L’AMOUR NOUS A ROULÉ DANS DE BEAUX DRAPS annonce la couleur. L’artiste accomplie n’y va pas par quatre chemins qui passe au scalpel l’intimité du couple. Elle a, dans le regard, la même lueur coquine et, au coin des lèvres, le même demi-sourire que Brassens. Pour ce qui est de briser les tabous, c’est Gainsbourg en diablesse. Quand le couple «a pris le pli dans le même lit» la divine sensuelle, elle, «rêve d’inconnus qui se ruent sur elle». J’éclate de rire: j’ai bien fait de venir. Sa sexualité épanouie, elle la revendique intelligemment, donnant à lire entre les lignes. C’est troublant, jamais vulgaire cependant. Mon imagination galope tandis qu’elle lance «c’est merveilleux de serrer la main des messieurs, bien plus audacieux que de les regarder dans les yeux» ou qu’elle confie, deux fois par an, entre 5 et 7, rendre visite à un homme qui lui parle de «sa beauté intérieure» tout «en entrant et sortant comme il veut». Parle-t-elle de son gynécologue? Non, je ne crois pas, même si elle cultive l’ambiguïté à dessein. Dans une affirmation de souveraine indépendance, elle déclame qu’elle est «un drôle d’oiseau qu’on n’attrape pas avec un anneau» (Femme mais pas d’un homme), renversant avec brio les rôles de La non-demande en mariage du moustachu de Sète.

TRALALAS ET CHABADAS
Elle a mille tours dans son sac, jouant du contraste entre sa nature exubérante face à celle de Quentin l’introverti, ou laissant dégringoler sa chevelure comme une rockeuse en folie lorsqu’elle dénonce tous les «tralalas» et les «chabadas» de l’amour contrefait. «Ce que je fais, ce que je pense, n’a aucune importance, je suis bonne, juste bonne à rester dans l’ombre d’un homme». Dieu que cette femme-là me plaît qui chante la vérité à m’en donner la chair de poule. Rappelant qu’il n’était, jusqu’à pas très longtemps, pas question de se toucher, elle danse un «slovid» du bout des doigts avec un «Patrick» choisi dans le public, tandis qu’il s’escrime à lui faire comprendre que non, lui, c’est Jean-François. Là où elle déchaîne la salle, c’est quand elle entame C’est beau, un homme à poil, «c’est mieux qu’un chien, presqu’un cheval». Chez elle, aucune volonté de ridiculiser, mais plutôt d’afficher son droit d’aller à contre-courant de la mode (à rebrousse-poil ?), clamant haut et fort son attirance pour la pilosité.

ÉLECTRON LIBRE
Marjolaine est vraiment un électron libre. Et quand, avant d’entonner La sol do mi, sa plus percutante chanson, elle annonce que tous les hommes sont merveilleux, mais qu’il existe quand même de bien «grands enculés» , tel ce directeur artistique «veule et familier», «vile et carnassier» qui «louvoyait autour de sa proie», la finaude, voyant que j’approuve, me déclare qu’on a «des atomes crochus».

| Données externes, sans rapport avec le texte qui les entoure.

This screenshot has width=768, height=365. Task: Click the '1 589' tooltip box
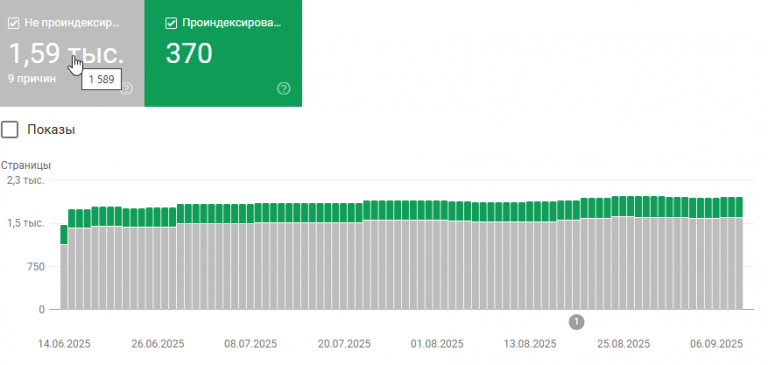pyautogui.click(x=101, y=79)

Oui, elle et moi, on a quelque chose en commun: L’envie de rire de soi et de trouver un prisme qui fasse voir la vie moins maussade qu’elle n’est. C’est décidé. Le mois prochain, je fais une entorse au tango et je me rends au 5e Etage. Ça promet d’être féroce, ça sera Sarclo et son fils Albert Chinet. Sarclo, vous savez, le torpilleur des mots.